Posted on the 12 September 2012 by Onetest @onetest_hr


Managing Conflict at Work

Just the other day I met a girlfriend for coffee who shared how rattled she was due to conflict with a fellow co-worker of hers. The next day when meeting with another friend, she also had to ‘download’ about a team mate that was ‘doing her head in’. In fact, if I had a dollar for every time a friend of mine has complained about a ‘problematic co-worker’ when we catch up, I could retire! And yet despite the workplace, situation, industry, role, gender and age of the people varying every time, most times the description is the same.

  • They don’t respect me
  • They push my buttons
  • They infuriate me
  • I just can’t seem to get through to them
Yet after further conversation, it becomes evident that it is not only what the person is doing but the way they are doing it which is driving my friends crazy.

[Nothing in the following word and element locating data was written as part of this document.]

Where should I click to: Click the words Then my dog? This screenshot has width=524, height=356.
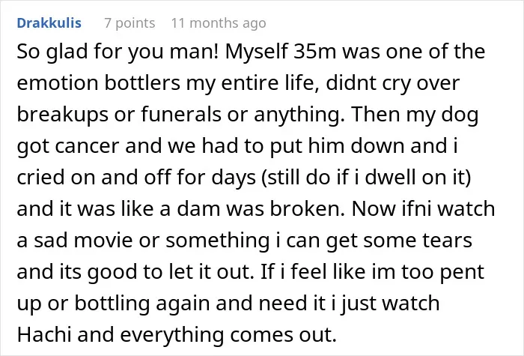tap(415, 114)
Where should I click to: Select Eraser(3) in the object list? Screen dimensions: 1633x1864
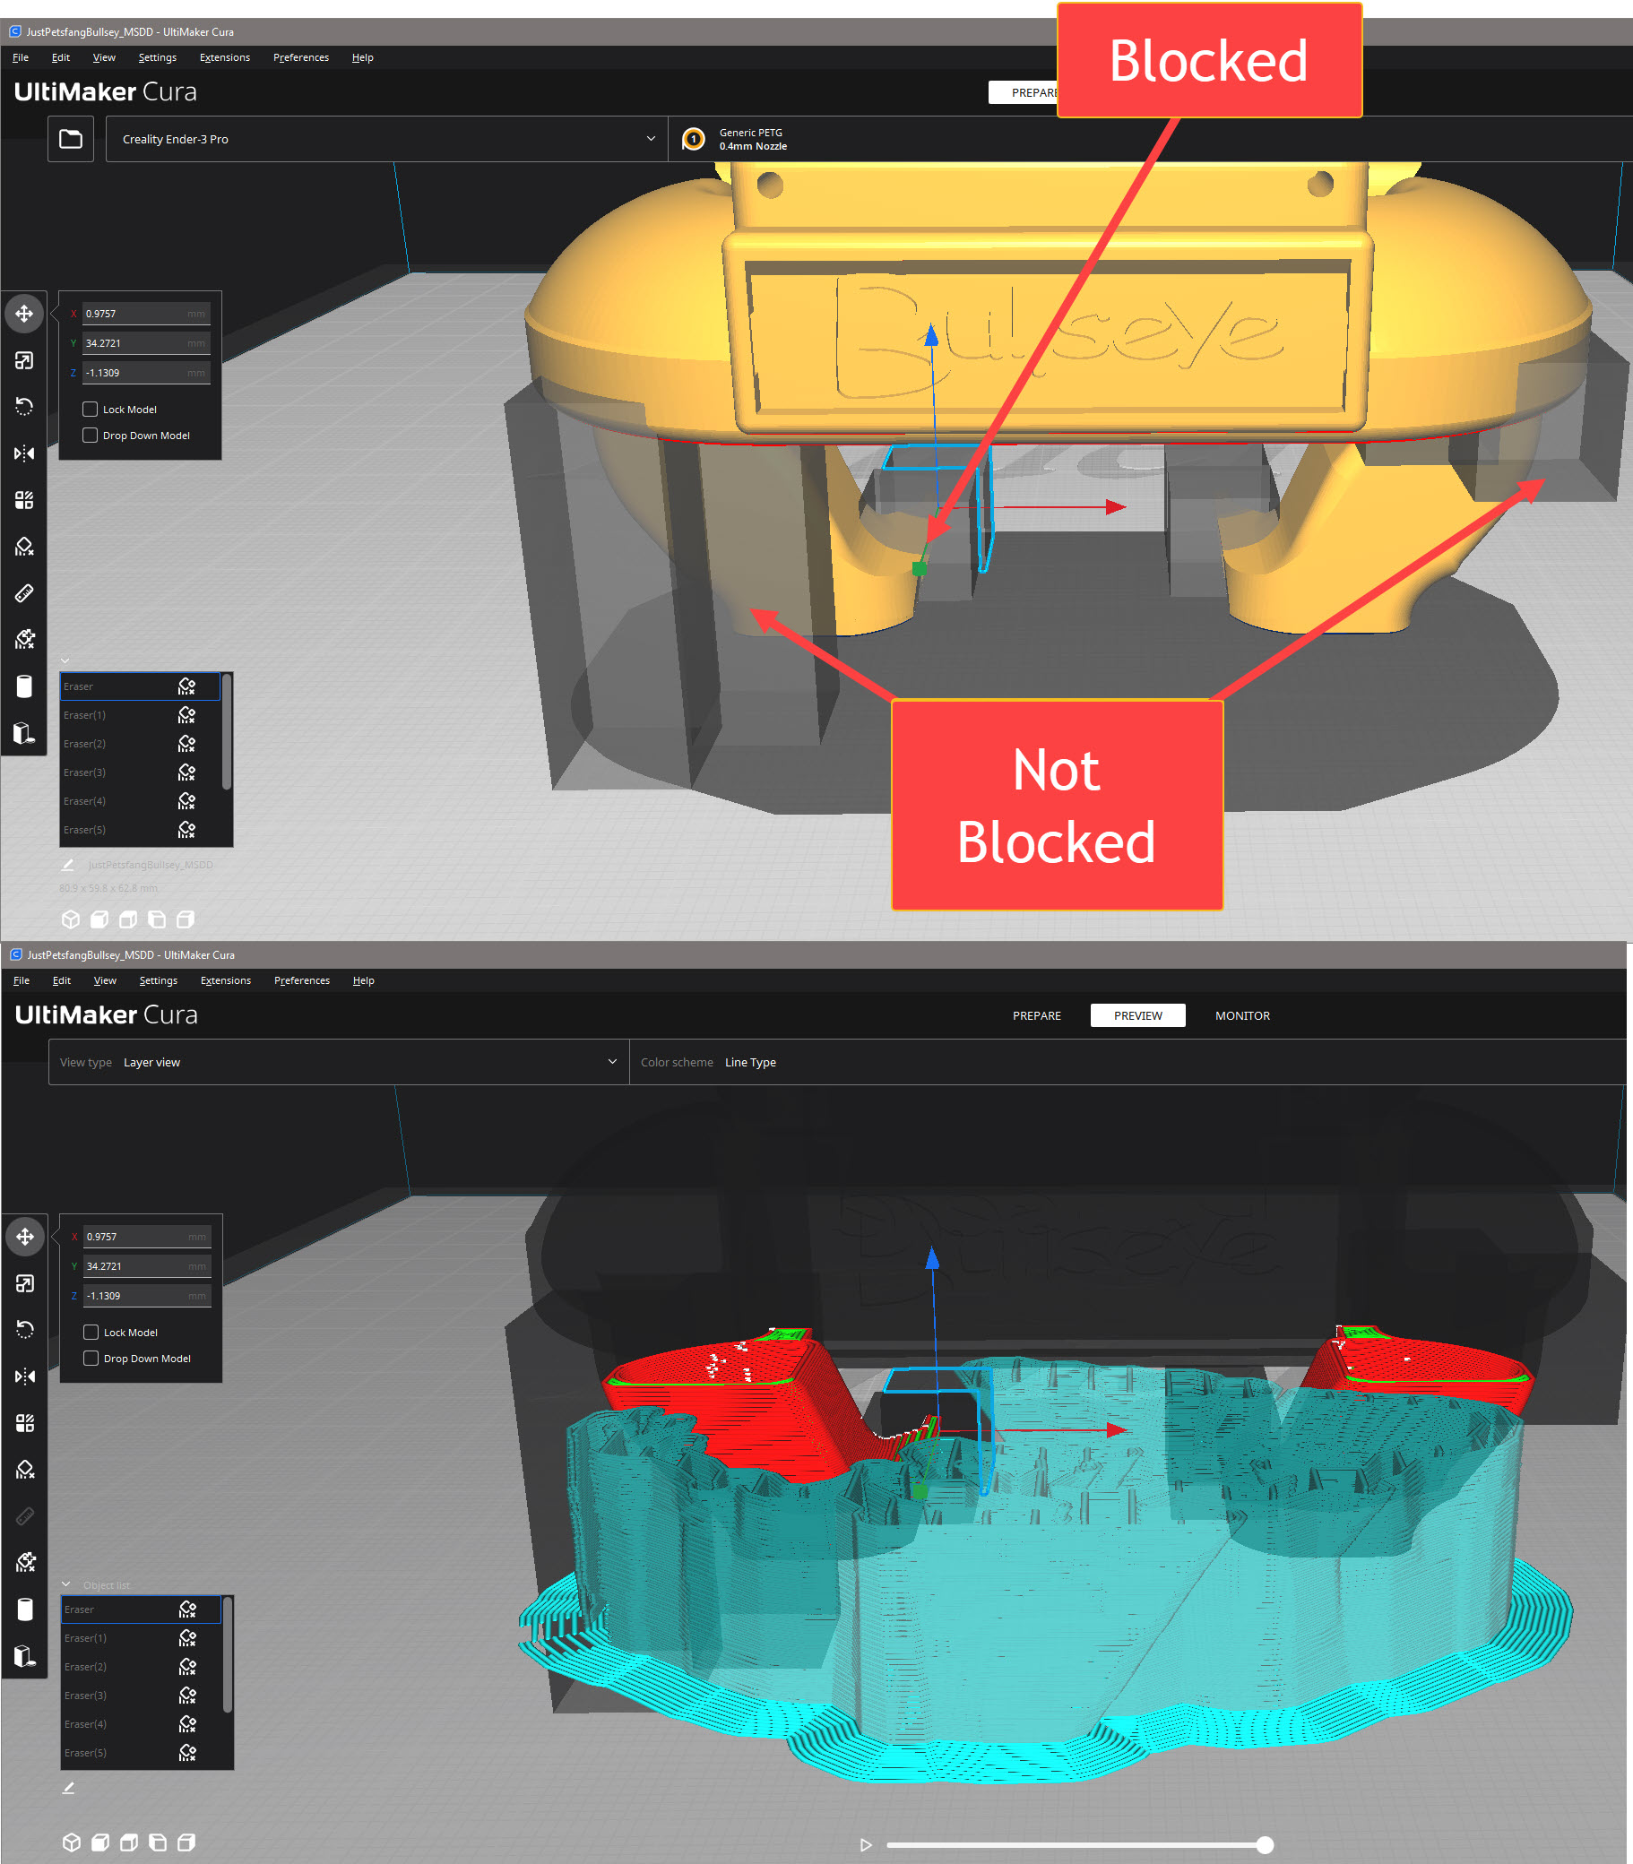(85, 772)
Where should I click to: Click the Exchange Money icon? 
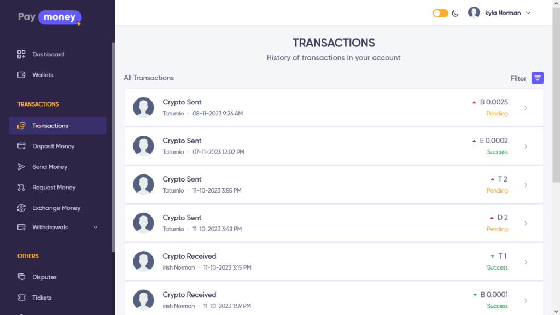click(x=21, y=208)
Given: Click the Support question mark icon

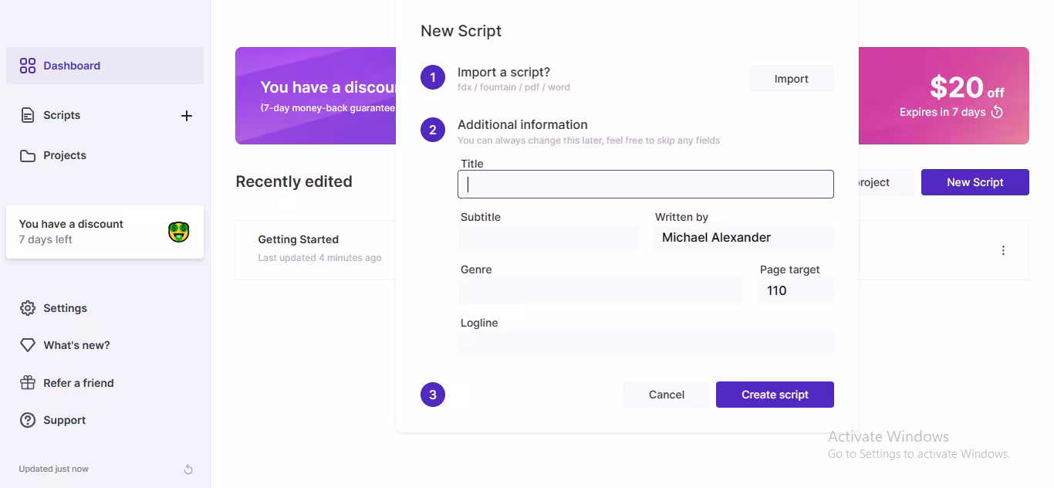Looking at the screenshot, I should (28, 420).
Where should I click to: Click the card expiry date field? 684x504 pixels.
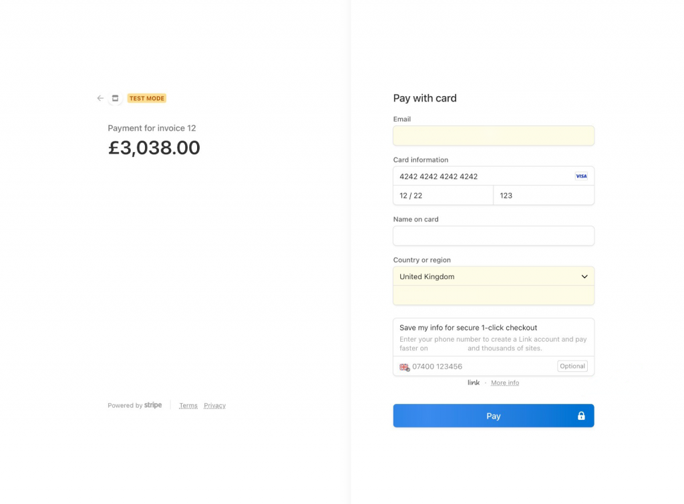point(442,196)
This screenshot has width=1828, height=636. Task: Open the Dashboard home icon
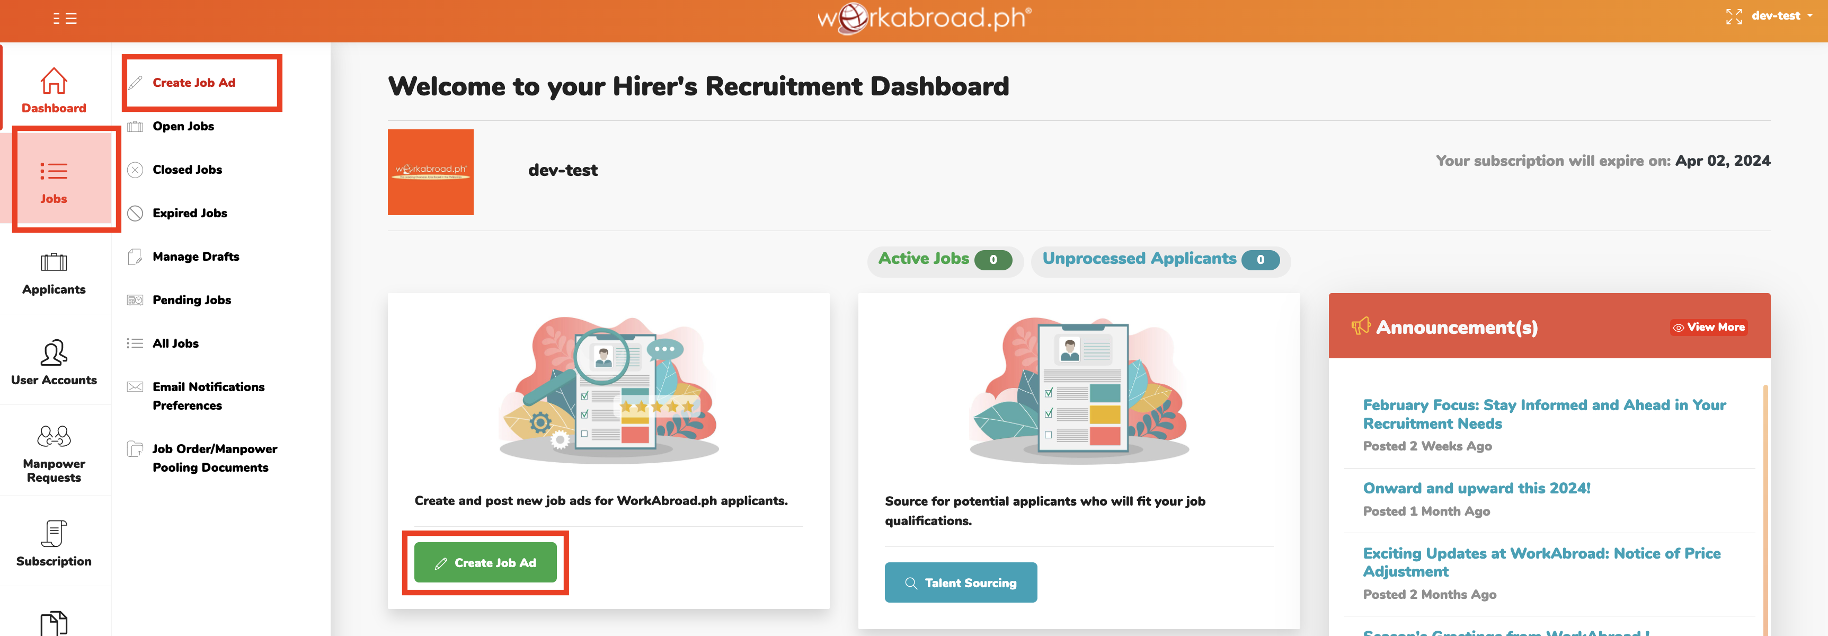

The people they describe are about as different as they come. Some are too detail focused, others not enough, some are too quick to make decisions, while others seem to drag their feet. Some are overly expressive of their emotions while others are impossible to read!  The list of contradictions goes on and on. Despite all of these people being so obviously different, there is one thing that they all have in common.
In almost all cases, their personality style is the exact opposite to the style of my friend! My friends seem to be suffering from the classic cliché of a personality clash! 
Now I know this problem is not unique to my friends and I would consider my friends a fairly diverse and mature group of people, all mature enough to handle these situations professionally and to the best of their ability. But it dawned on me just how ‘rife’ this condition is. In fact it is almost inevitable that workplaces will be riddled with conflict purely due to the melting pot of personalities organisations provide. In fact, the most successful organisations thrive on proactively building diversity into their workforce because we know that diversity amongst decision making and teams can lead to the most effective outcome.  
So how can organisations actually leverage this diversity effectively rather than suffering from a debilitating case of workplace conflict?
Well again, if I reflect on the conversations held with my friends, as a psychologist I naturally bring the topic of personality into the conversation. Very often when we are able to recognise the personality difference and take the time to understand the unique personality of the other person, this quickly changes the entire nature of the issue and the tone of the conversation. Now my friend has the opportunity to ‘understand how the other person ticks’ and to see the situation from their perspective. The mere insight that a difference in personality exists and therefore motivations and communication styles are likely to differ usually defuses the emotion and frustration of the situation. This insight then provides a path to explore how the working relationship can be improved by finding common ground or ‘tuning into’ each others’ different styles.
Having effective relationships at work that allow us to understand the unique and valuable contributions we all bring to the workplace despite our differences is what differentiates successful organisations from the rest. These companies deploy a range of tools to help gain clear understanding of the unique dynamic of their workforce including personal development tools and assessments.